Recent Posts by Lauren Goode

Social Media Memory App Timehop Adds “Pinterest for Your Past”

The world’s gone Pinterest-crazy. Ladies like to use it. Web sites want to be it. Others could possibly want to sue it.

And now another social media app is introducing “Pinterest-like” boards: Timehop.

Timehop, in case you’e never used it, is a nifty social media aggregator that sends you daily emails to remind you exactly what you were doing a year ago today. Checked in on Foursquare at your favorite lunch spot? Timehop refreshes your memory. Tweeted that you were eating lunch? Timehop helps you recall that excitment, too. Instagrammed a picture of your lunch? Timehop reminds you of the time you treated your burrito as though it were an Annie Leibovitz subject.

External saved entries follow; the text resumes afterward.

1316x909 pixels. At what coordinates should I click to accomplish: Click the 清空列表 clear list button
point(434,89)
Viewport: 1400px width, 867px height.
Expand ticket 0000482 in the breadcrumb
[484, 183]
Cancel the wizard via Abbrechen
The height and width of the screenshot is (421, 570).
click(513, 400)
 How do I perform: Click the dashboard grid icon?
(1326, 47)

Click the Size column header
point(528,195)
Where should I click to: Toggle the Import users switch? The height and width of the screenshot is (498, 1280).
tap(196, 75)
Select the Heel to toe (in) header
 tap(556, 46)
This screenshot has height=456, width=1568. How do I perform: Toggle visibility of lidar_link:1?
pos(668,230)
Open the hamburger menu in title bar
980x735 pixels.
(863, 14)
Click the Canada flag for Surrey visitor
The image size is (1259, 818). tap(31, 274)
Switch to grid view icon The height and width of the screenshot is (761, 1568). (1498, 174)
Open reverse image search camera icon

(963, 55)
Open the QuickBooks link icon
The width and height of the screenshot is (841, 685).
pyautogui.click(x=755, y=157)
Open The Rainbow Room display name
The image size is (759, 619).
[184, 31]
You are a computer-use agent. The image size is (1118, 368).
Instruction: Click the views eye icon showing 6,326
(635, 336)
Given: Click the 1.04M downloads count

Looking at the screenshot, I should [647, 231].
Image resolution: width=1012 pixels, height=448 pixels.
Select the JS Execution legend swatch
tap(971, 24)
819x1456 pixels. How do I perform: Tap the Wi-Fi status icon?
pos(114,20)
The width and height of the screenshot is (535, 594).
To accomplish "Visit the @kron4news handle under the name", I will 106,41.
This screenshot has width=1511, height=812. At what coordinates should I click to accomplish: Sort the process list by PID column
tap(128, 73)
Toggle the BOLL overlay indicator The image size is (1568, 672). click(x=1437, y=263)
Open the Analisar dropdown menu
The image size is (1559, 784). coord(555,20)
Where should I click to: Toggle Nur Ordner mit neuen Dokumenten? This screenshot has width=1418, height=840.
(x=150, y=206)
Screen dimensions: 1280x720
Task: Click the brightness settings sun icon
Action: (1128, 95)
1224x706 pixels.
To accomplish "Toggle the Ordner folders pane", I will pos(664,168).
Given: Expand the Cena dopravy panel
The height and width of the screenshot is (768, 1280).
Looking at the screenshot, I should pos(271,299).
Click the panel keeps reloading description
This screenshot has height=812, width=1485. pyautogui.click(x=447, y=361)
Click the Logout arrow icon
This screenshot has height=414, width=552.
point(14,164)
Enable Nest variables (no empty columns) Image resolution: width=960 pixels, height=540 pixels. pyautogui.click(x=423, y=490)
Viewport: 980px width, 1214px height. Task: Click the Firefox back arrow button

Now when Timehop sends those daily emails, there will be an option for users to “favorite” certain posts and add them to a Pinterest-looking board on Timehop’s Web site. While these items can be added only through the daily email, this is Timehop’s first real Web feature. Until now, Timehop’s site has primarily just been a place for people to sign up for the service.

The boards right now are private, and users can only have one, which by default is called “Favorites.” Eventually, Timehop says it wants to allow people to have multiple boards and make their boards public to spur social interactions with friends online.

“Basically, we’re making Timehop more social and interactive and turning it from a purely consumption experience (read a daily email) into more of a place for social interactions on the Timehop website,” co-founder Jonathan Wegener said.

Formerly known as Foursquare and Seven Years Ago, and then PastPosts, Timehop first launched during Foursquare’s hackathon event last year. Like other social media apps — such as the maligned Girls Around Here app — Timehop aggregates all the data you’re sharing through other social media networks. But you have to give Timehop explicit permission to do so when you first sign up for the service, and until now the core of Timehop’s service was sending data through private email.

Timehop’s Wegener has also said in the past that the company might look to aggregate data from personal calendars to add value to the service, something that Greplin already does by culling and organizing user data from various mail accounts and calendars.